A disadvantage of PFD [11, 95] is that its backbone cleavages are effected by collisional activation in the ESI source region, which generally favors threshold-energy dissociation channels [55]. Although PFD is thus applicable to the analysis of stable PTMs (e.g., methylation, oxidation), it is less useful for the characterization of labile PTMs (e.g., phosphorylation, glycosylation). For a 200 kDa protein with ~7% glycosylation, >99.9% of the latter was removed by PFD [11]; however, the resulting PFD spectrum made possible SH versus S-S bond assignments to all of its 27 Cys residues. A way out of the dilemma that extensive backbone fragmentation and sequence coverage requires ion internal energies far too high to retain the labile PTMs would be to effect backbone cleavage by a separate dissociation method that is not based on slow ion activation. Reactions with electrons (ECD/ETD) could dissociate the denatured ends without PTM loss. Further, ECD could also cleave the protein internally, with the strenuous CAD then forcing out and dissociating these new chain ends.

Conclusions

Although the amazingly high resolving power and MS/MS capabilities of FTMS have made possible exciting new applications for characterizing complex petroleum samples [96], the great majority of the ~575 FTMS instruments now available are in proteomics laboratories.
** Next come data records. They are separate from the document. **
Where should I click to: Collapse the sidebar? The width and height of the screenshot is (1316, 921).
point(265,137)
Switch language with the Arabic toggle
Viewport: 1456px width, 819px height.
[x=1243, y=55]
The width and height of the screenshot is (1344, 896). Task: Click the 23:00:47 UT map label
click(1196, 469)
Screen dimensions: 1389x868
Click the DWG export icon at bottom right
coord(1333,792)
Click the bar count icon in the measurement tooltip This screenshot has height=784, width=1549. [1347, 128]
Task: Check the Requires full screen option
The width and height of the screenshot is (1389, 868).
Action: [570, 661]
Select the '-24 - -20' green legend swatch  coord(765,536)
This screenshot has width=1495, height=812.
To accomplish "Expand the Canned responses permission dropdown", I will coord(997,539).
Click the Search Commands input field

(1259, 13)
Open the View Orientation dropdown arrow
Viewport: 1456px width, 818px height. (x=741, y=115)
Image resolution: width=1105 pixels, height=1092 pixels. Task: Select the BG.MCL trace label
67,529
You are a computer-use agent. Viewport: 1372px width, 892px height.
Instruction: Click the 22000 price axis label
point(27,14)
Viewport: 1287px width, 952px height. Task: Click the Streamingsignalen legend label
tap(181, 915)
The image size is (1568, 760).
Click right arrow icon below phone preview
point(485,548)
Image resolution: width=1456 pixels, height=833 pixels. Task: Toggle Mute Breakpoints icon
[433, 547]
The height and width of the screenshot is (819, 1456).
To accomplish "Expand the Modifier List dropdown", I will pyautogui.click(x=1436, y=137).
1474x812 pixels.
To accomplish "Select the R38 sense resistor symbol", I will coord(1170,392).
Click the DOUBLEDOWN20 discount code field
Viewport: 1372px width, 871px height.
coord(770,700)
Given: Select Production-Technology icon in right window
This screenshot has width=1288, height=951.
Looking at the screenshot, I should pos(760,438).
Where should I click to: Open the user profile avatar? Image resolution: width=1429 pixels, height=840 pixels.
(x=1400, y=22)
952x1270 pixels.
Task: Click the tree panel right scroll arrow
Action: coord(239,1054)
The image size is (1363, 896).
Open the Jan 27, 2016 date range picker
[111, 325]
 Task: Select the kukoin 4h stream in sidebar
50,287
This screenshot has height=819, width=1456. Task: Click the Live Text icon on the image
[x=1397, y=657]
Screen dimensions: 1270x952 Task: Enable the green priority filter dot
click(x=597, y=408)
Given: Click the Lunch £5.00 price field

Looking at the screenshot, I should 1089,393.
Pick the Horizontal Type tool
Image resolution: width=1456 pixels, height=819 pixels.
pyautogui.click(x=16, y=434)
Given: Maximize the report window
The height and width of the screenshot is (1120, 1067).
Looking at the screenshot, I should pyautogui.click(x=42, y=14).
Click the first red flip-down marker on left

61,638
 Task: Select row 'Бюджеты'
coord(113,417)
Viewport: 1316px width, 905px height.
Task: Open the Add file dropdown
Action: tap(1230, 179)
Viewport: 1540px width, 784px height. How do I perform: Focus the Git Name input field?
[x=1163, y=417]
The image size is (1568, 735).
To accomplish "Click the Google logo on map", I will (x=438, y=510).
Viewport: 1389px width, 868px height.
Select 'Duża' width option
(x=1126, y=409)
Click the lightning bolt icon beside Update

Most of these instruments are producing uniquely useful research and protein characterization data, yet relatively few are used in extensive top-down applications, especially those with automated introduction of separated (e.g., LC, CE) fractions of complex protein mixtures, online data reduction to select molecular ions for CAD or ECD, direct PTM characterization, etc. [42, 97]. Thus the impressive Figure 1 growth curve for the top-down methodology does not appear to be limited by the equipment costs involved, which are still attractive versus investments for modern molecular characterization techniques such as NMR, imaging, and synchrotron radiation. With the even more impressive current research in top-down fundamentals and applications from many highly capable laboratories, top-down should continue to become an increasingly important approach for biomolecule identification and characterization.